> Extrahierter Text
•••••

Leitsatz (redaktionell)

Eine rechtzeitig abgesandte, aber auf dem Postwege verlorengegangene Ausfallanzeige (AFG § 84 Abs 1 Nr 3) ist noch unverzüglich erstattet, wenn sie sofort nach Kenntnis des Verlustes wiederholt wird.

 

Normenkette

AFG § 84 Abs. 1 Nr. 3 Fassung: 1972-05-19; WinterbauAnO § 14 Abs. 3 Fassung: 1972-07-04, § 15 Abs. 3 Fassung: 1972-07-04

 

Verfahrensgang

Bayerisches LSG (Entscheidung vom 05.02.1976; Aktenzeichen L 9 Al 23/75)

SG München (Entscheidung vom 15.01.1975; Aktenzeichen S 34 Al 71/73)

 

Tenor

Auf die Revision der Klägerin wird das Urteil des Bayerischen Landessozialgerichts vom 5. Februar 1976 aufgehoben.

Die Sache wird zu neuer Verhandlung und Entscheidung an das Landessozialgericht zurückverwiesen.

 

Tatbestand

Die Beteiligten streiten darüber, ob für den Nachweis der Erstattung von Schlechtwettergeldanzeigen (§ 84 Abs. 1 Nr. 3 des Arbeitsförderungsgesetzes - AFG -) der Nachweis der Aufgabe bei der Post ausreicht.

•••••

[Eine Folge von Datensätzen]

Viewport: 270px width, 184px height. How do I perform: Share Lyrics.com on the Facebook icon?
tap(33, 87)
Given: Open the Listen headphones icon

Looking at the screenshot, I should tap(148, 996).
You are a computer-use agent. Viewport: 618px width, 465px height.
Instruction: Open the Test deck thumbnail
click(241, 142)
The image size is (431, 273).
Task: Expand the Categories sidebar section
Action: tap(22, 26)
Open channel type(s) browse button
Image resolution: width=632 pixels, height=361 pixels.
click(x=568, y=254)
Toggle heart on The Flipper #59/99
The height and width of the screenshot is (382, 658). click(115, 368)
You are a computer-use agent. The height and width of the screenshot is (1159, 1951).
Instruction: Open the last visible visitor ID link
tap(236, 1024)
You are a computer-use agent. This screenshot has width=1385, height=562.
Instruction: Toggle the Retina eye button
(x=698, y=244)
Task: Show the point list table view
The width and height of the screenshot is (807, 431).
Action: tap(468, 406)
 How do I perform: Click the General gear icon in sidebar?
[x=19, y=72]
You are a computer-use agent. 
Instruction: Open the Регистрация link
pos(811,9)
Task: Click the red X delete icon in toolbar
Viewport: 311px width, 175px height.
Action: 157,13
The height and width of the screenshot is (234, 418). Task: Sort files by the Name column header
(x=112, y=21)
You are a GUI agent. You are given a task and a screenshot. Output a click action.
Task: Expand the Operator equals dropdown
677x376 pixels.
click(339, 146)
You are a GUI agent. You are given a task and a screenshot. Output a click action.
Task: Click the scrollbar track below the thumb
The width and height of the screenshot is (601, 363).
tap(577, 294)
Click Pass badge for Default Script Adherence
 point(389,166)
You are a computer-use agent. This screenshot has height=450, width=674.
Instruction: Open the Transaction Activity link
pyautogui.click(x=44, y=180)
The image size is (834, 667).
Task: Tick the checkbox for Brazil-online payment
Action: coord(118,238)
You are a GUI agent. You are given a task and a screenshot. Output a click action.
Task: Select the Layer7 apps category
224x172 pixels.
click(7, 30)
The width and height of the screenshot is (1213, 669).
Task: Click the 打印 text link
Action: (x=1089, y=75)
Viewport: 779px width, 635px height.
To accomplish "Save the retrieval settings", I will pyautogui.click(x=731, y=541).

•••••

> Die Aufgabe
Zitieren Sie aus der Gerichtsentscheidung wörtlich die Passage von "Die Beteiligten streiten" bis einschließlich "der Post ausreicht.".

> Lösung
Die Beteiligten streiten darüber, ob für den Nachweis der Erstattung von Schlechtwettergeldanzeigen (§ 84 Abs. 1 Nr. 3 des Arbeitsförderungsgesetzes - AFG -) der Nachweis der Aufgabe bei der Post ausreicht.